And all of this from a guy officially declared “mentally handicapped” by the government. I began questioning him on how he supplemented his income and he told me his favorite thing to do was “work the market” (sa manipuleaza piata), by which he meant that he loved to acquire and then sell mobile telephones and other gadgets, in other words the classic bastion of capitalism, to buy low and sell high. Astounding! If this guy was wearing a tie and could speak English he could be a fucking commodity broker on the floor of the CME! Absolutely and unquestionably amazing. There is no doubt in my mind that he isn’t “handicapped” at all and that he has a far better grasp on market dynamics and capitalism than about 99% of the Romanians I know (all of whom are both literate and well-educated).
Of course I was quite exuberant about this discovery and attempted to learn just how he was able to memorize vast quantities of data without using either the Aristotelian or Simonides-style “memory palace” methods (or any of the mnemonic techniques that people like Derren Brown are masters of) but he was unable to tell me, partly due to a language barrier and partly because I don’t think he ever sat around long enough to reflect on it.

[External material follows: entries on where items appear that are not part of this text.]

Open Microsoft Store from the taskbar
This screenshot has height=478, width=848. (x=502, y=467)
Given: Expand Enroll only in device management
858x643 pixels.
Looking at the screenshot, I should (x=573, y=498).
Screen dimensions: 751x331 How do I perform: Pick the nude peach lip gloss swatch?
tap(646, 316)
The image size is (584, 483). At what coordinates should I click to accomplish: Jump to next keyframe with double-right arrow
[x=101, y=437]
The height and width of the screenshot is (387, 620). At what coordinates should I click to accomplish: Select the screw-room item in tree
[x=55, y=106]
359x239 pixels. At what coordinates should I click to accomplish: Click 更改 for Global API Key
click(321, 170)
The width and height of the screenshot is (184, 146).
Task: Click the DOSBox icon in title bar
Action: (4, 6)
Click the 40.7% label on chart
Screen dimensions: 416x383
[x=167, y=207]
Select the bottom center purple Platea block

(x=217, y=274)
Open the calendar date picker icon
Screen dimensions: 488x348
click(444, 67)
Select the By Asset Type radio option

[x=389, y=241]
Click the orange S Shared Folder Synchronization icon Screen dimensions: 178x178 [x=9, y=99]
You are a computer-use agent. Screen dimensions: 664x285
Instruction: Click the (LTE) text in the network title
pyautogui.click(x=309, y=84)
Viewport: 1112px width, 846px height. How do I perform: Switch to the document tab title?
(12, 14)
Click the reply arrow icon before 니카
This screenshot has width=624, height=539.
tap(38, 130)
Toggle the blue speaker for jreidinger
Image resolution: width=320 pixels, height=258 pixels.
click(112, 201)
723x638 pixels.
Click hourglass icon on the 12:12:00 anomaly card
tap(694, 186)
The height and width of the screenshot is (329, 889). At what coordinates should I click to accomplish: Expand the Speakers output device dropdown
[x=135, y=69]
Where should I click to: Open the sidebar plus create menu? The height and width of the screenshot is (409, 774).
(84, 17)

Clearly, quite a remarkable encounter and I am quite grateful that both I was exposed to classical literature on the topic as well as got a chance to meet this man. The only completely illiterate adults I ever met in the United States all suffered from a host of other problems and had a lot of difficulty expressing themselves clearly even via speech alone.
I have to tell you, sitting in a park on a lovely and delightfully warm Saturday afternoon with this fascinating man was a real treat. And it tickled me to no end that we were watching a stream of freshly-returned university students walk past us, all of them probably assessing us as nothing more than useless vagrants who were idly chit-chatting on the side of the road when actually it was one of the most stimulating learning experiences of my never-ending adventures in this fascinating country we call Romania.
PRICELESS!
6 thoughts on “The Ghost of Simonides”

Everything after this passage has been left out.